Collected data entries:
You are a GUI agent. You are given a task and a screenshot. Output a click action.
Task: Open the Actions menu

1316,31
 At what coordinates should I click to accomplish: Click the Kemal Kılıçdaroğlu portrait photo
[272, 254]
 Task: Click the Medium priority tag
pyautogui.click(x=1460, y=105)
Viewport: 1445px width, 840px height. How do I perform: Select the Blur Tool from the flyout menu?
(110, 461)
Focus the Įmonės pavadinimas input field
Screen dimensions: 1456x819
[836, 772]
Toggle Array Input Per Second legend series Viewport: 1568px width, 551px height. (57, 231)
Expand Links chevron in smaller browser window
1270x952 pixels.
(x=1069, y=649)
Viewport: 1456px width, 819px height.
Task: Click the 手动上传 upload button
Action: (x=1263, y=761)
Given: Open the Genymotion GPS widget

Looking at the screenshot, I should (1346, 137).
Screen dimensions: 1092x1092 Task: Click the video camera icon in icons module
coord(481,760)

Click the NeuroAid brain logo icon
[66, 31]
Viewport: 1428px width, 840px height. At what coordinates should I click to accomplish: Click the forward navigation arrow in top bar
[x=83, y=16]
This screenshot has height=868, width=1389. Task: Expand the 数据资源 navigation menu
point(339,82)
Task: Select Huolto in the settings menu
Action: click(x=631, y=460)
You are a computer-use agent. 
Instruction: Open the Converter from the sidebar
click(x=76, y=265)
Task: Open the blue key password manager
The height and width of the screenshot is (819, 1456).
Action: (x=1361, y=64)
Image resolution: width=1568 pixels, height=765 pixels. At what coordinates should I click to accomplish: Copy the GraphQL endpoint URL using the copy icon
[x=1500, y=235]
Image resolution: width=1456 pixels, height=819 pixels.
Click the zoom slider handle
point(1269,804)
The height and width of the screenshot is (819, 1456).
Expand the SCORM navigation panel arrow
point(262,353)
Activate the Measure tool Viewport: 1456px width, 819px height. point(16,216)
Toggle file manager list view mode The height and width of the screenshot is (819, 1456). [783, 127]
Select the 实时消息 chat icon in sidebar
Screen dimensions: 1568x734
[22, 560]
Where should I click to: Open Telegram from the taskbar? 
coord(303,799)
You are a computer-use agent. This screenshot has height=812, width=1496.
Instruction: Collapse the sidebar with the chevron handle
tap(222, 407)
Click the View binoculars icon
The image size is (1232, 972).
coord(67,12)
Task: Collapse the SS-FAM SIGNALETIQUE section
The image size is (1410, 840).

### REQUIRED WORK
One line above contains "You are a computer-use agent. This". Output that line and each one after it, word for word, and nothing else.

### OUTPUT OF THE TASK
You are a computer-use agent. This screenshot has height=812, width=1496.
Instruction: Collapse the sidebar with the chevron handle
tap(222, 407)
Click the View binoculars icon
The image size is (1232, 972).
coord(67,12)
Task: Collapse the SS-FAM SIGNALETIQUE section
The image size is (1410, 840).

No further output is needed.